Mr Sinclair claims that although Thunderbolt was undeniably wounded after various robberies in the Uralla district leading up to the day of his alleged death, another body was incorrectly – and probably fraudulently – identified as that of the feared lawbreaker and buried.
He also says he has sufficient evidence to show the odds are heavily in favour of his conviction that Thunderbolt fled Australia by boat to San Francisco in the United States and later moved to the gold fields of Alberta, Canada.
He later lived in Ottawa and died there in the early 1890s.
Mr Sinclair admitted yesterday that many local historians would certainly reject his claim and some had already done so.
"But I have researched the saga of Captain Thunderbolt for decades and in my opinion, there is compelling evidence that the person who identified his body was being deceitful and had been tempted by a Government reward of about 400 pounds, which was an enormous amount of money in those days," Mr Sinclair said.
As a former director of the largest primitive art museum in the world – the New Guinea Primitive Arts Gallery and Museum in Sydney – he had learned the necessity to conduct ongoing research on "factual" and "non-factual" research, at all times making corrections as more evidence came to light.
Mr Sinclair said he had checked his research findings with the NSW Police Museum in Sydney, the Newling Library in Armidale, the Mitchell Library in Sydney and the State Records Department at Kingswood, Sydney.
He was also in contact with the National Archives of Canada regarding proof or otherwise of Thunderbolt's burial site in Ottawa and also with the trustees of the Anglican Cathedral in Sydney, which he believes holds a copy of the marriage certificate for the bushranger and his wife, the former Mary Ann Bugg, whom he married at Stroud in 1860.
After serving four years for his part in a robbery conducted by members of his family in 1856, he partially regained his freedom with a ticket-of-leave, but just over a year later was returned to prison on Cockatoo Island for two relatively minor offences.
But faced with the prospect of about 10 more years in jail, he and a fellow prisoner escaped after being helped by Mary Ann Bugg, who swam from the shore to the island and back.
The career of Captain Thunderbolt, bushranger extraordinaire was about to blossom. Fred Ward, like the young Ned Kelly, a bit of a youthful rogue but also blessed with much Gaelic charm, embarked on an amazingly diverse career of theft over a period of five years, mail robberies, store and hotel robberies and horse thefts.

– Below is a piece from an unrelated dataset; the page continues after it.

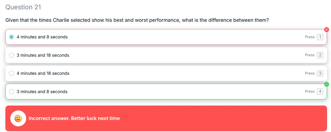Click the "Press" label beside key 2
This screenshot has width=331, height=132.
310,55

But according to Mr Sinclair, although Thunderbolt was always armed while in action, his gun was never fired because it was never loaded.
He attributes that remarkable fact to Thunderbolt's wife, an Aborigine, who had impressed on him her total fear of firearms because of the toll they had taken on her people.

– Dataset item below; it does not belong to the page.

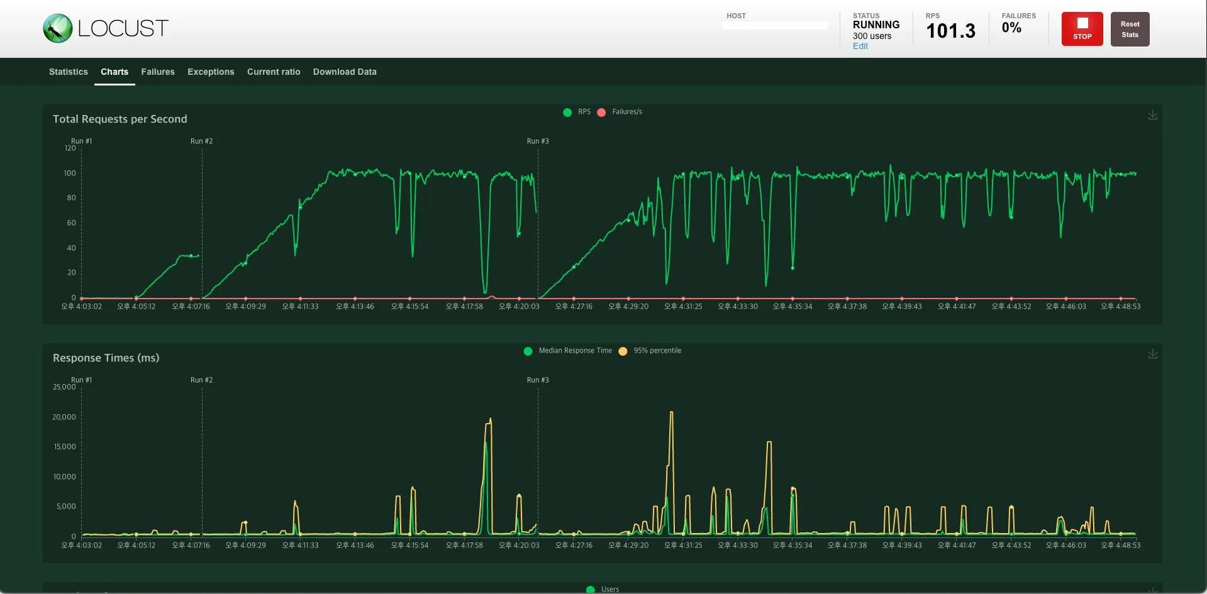Click the Reset Stats button
Image resolution: width=1207 pixels, height=594 pixels.
pyautogui.click(x=1130, y=29)
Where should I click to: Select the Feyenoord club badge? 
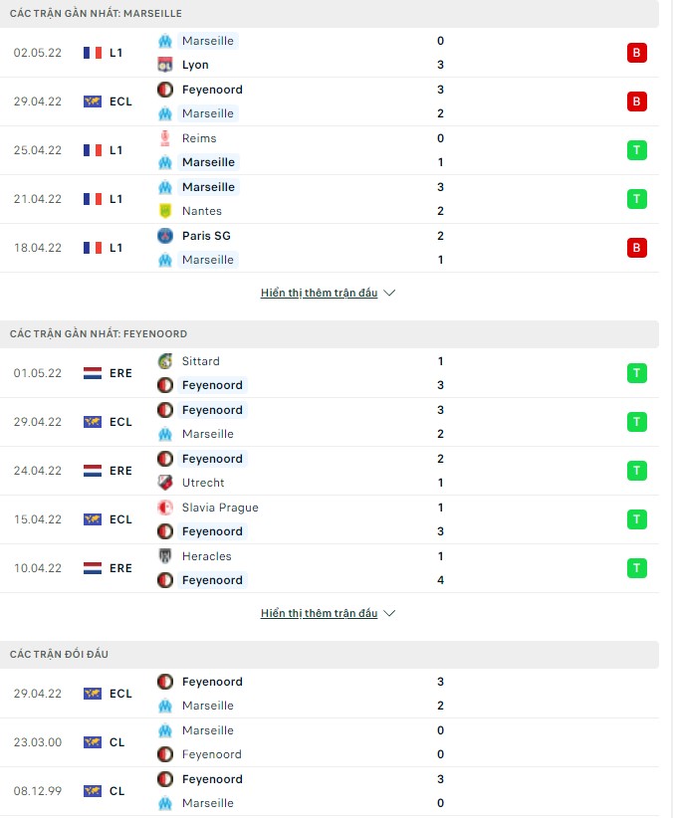[164, 90]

The robberies – of which there were at least 40 over a wide part of the New England and north-west region – were collectively worth about
$1 million in today's currency.
Acknowledging that his critics would not - "not yet, anyway"– accept his claim that the "Thunderbolt body" in the Uralla cemetery is not that of Fred Ward/Thunderbolt, Mr Sinclair said among the mountain of facts he has drawn up is the strong and consistent evidence from members of the Ward family of that time, and their descendants, that Thunderbolt had lived with his sister Sarah Ann Edwards in the mid-coast region of NSW and had attended Saturday night dances for six weeks after his alleged death.
"It is my belief during that period, Fred called on all his hiding places in the area at Lansdowne near Taree, Barrington, Moonbi, Uralla, Black Mountain, Torrington and Boonoo Boonoo near Tenterfield, to rescue his 'earnings'.
"Despite people searching the area of his caves for the past 130 years, all that has been reported as having been found is one bottle containing about 20 pounds," Mr Sinclair said.
He believed afterwards, Fred, possibly with a companion, went to Sydney, then to San Francisco.
"When the gold petered out there, he moved to Canada, where he died.